## WHAT YOU SHOULD DO
If a line of the material holds the string "Close", please copy it.

## DATA RECORDS
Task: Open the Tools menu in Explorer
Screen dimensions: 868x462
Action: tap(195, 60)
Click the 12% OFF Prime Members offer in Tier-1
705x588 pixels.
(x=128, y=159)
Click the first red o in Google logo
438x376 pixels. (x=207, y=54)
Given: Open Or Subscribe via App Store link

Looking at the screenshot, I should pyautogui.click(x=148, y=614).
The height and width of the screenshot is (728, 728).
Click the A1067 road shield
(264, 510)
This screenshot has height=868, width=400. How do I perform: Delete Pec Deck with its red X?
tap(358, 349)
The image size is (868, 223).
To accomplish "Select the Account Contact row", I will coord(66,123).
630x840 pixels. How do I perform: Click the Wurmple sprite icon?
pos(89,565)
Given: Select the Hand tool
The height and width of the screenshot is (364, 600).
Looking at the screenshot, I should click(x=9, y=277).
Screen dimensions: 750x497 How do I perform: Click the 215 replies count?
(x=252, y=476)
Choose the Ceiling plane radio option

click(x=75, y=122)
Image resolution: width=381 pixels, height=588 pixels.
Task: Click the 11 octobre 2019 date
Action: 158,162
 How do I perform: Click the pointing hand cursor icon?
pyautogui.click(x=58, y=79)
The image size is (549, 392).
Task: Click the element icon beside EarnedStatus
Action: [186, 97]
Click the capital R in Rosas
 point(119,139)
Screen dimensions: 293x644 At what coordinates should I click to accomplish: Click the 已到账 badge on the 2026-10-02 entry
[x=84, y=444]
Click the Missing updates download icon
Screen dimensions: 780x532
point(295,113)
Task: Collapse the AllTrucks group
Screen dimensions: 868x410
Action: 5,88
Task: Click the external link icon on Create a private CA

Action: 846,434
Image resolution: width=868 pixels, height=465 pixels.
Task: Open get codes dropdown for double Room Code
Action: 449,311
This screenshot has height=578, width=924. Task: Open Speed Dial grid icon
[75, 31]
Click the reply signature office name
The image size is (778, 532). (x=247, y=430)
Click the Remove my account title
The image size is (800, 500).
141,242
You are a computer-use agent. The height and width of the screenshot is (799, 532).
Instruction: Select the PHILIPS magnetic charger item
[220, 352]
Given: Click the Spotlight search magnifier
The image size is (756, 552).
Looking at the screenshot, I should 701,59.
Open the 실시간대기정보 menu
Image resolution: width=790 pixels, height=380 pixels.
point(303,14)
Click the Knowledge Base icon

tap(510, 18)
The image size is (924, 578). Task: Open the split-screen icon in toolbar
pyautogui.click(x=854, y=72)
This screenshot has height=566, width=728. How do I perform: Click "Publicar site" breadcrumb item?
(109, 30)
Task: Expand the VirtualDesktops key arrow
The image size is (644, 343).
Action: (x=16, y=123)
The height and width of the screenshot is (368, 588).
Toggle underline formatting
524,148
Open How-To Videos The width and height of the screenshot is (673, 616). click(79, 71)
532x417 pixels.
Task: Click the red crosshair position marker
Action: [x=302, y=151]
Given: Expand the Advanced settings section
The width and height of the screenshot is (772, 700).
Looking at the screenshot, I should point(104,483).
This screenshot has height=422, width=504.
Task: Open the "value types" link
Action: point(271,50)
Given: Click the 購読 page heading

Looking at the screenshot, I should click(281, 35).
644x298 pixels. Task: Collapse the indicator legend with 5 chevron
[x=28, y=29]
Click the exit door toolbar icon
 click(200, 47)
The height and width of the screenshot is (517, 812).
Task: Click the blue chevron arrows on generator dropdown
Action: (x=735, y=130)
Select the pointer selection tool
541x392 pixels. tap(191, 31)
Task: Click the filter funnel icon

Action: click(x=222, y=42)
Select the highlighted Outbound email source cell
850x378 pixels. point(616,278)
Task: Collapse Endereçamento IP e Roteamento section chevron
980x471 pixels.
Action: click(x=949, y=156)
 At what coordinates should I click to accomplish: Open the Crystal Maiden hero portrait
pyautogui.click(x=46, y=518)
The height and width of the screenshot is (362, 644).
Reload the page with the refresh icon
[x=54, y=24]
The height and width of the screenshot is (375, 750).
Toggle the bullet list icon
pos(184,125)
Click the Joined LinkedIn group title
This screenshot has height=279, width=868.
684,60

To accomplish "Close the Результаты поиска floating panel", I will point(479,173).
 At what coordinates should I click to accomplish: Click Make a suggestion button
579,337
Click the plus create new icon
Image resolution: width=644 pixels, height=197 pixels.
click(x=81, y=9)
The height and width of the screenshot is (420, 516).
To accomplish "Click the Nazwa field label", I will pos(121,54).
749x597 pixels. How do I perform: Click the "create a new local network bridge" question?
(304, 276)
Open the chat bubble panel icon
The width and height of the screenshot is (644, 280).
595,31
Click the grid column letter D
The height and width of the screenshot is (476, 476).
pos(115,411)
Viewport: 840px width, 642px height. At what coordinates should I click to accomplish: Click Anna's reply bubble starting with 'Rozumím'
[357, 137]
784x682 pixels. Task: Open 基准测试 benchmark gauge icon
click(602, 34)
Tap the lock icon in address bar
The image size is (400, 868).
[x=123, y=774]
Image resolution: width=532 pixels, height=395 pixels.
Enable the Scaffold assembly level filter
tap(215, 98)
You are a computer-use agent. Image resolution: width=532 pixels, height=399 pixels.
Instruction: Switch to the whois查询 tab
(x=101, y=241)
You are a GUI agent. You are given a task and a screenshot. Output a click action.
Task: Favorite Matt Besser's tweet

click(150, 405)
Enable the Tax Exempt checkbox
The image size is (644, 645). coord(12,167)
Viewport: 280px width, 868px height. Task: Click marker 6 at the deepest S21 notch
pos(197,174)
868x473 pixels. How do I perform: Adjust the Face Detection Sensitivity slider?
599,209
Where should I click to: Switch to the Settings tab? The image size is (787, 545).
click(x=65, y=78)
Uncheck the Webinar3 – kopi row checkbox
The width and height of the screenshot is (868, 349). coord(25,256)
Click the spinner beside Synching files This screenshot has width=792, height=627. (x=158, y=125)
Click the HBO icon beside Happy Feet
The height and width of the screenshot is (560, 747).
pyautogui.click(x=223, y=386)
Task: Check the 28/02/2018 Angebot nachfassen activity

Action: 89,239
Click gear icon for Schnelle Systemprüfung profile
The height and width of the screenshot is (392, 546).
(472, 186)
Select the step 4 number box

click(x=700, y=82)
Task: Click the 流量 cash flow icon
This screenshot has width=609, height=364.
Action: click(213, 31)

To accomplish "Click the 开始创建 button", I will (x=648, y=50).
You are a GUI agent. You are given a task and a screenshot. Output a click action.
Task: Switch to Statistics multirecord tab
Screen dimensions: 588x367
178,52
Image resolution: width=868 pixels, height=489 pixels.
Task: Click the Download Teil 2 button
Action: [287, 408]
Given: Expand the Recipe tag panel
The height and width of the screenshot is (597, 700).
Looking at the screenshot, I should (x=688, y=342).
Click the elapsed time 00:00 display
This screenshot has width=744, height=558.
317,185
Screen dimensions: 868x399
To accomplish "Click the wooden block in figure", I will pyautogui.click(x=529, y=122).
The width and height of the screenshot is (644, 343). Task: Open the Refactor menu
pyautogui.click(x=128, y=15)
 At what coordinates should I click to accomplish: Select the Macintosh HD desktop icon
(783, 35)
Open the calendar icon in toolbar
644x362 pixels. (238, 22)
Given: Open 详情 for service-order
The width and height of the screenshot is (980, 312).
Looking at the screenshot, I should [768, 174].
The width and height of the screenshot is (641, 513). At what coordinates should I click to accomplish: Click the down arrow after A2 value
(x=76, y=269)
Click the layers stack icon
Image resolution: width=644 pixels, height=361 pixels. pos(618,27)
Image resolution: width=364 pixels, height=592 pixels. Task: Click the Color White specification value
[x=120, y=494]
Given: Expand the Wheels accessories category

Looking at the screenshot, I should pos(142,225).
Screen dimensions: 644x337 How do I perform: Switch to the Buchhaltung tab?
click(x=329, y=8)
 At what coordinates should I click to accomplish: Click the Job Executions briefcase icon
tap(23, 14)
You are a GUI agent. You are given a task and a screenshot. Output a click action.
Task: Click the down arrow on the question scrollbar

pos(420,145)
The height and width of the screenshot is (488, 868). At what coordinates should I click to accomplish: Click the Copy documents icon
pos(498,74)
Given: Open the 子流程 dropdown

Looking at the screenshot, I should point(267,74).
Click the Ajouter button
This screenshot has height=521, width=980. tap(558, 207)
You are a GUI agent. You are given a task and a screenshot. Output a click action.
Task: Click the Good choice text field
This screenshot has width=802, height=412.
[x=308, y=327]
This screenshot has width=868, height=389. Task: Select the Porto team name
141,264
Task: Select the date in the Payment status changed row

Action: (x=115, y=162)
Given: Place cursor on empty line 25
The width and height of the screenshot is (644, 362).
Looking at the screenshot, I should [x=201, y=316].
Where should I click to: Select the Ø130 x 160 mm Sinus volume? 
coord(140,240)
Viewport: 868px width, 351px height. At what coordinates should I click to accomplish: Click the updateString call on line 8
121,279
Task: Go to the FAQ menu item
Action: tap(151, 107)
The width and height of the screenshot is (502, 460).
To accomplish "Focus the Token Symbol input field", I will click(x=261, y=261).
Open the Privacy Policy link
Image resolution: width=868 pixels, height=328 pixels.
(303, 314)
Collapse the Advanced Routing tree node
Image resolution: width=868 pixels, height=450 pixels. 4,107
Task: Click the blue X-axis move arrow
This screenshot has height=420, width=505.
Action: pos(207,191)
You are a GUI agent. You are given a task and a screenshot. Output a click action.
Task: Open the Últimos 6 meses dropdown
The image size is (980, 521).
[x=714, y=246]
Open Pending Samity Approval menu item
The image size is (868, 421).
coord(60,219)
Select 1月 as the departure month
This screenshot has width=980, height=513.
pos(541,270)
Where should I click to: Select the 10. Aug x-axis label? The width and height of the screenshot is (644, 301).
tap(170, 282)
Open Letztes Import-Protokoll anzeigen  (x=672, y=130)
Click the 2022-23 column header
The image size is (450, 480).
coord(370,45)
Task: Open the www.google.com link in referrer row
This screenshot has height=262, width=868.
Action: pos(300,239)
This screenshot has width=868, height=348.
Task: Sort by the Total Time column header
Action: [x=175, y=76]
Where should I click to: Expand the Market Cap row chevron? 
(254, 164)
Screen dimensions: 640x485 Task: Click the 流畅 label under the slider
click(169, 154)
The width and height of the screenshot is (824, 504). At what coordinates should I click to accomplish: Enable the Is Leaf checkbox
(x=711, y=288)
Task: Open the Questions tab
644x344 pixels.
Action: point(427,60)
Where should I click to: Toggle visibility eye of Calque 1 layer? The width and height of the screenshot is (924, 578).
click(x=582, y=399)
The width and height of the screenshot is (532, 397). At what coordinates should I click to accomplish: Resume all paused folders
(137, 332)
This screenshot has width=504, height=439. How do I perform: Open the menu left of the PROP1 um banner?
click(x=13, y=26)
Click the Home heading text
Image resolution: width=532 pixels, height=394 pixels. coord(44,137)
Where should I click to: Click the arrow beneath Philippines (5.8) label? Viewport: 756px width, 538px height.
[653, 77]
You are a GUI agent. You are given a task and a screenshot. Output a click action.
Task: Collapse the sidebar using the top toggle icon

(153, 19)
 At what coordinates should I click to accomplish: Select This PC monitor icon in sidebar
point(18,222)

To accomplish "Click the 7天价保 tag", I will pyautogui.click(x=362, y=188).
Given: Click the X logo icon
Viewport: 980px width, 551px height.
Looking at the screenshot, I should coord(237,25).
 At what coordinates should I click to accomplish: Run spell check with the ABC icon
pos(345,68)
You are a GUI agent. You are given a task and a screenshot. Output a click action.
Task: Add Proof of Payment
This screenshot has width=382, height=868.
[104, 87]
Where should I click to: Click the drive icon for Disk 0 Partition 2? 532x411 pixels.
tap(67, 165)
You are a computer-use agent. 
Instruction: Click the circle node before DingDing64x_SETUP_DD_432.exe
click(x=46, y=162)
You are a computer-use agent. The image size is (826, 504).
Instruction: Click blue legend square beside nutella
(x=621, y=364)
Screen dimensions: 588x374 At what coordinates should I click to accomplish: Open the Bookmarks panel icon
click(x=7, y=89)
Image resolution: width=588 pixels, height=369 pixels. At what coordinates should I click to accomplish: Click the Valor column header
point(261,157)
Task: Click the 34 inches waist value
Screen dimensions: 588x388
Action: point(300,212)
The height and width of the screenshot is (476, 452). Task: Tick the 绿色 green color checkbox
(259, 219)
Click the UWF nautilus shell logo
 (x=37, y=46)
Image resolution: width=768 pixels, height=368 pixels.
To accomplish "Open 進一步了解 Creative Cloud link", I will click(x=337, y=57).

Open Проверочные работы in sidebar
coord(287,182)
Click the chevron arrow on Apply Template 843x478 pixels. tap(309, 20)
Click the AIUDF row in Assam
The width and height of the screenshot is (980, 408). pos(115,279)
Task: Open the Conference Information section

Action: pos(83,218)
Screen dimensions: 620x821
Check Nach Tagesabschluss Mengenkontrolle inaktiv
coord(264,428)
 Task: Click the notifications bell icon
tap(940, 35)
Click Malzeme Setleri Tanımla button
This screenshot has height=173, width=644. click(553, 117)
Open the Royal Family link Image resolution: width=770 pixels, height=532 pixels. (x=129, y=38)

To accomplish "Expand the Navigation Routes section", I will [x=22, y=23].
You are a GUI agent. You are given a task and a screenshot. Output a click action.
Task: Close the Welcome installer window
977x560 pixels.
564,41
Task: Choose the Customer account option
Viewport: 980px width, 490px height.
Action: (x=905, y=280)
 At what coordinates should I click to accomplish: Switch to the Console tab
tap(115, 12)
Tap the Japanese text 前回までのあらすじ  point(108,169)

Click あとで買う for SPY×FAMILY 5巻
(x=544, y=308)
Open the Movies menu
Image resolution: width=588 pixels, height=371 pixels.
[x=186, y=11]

## SOLUTION BELOW
To accomplish "Close the Результаты поиска floating panel", I will point(479,173).
Task: Close the Welcome installer window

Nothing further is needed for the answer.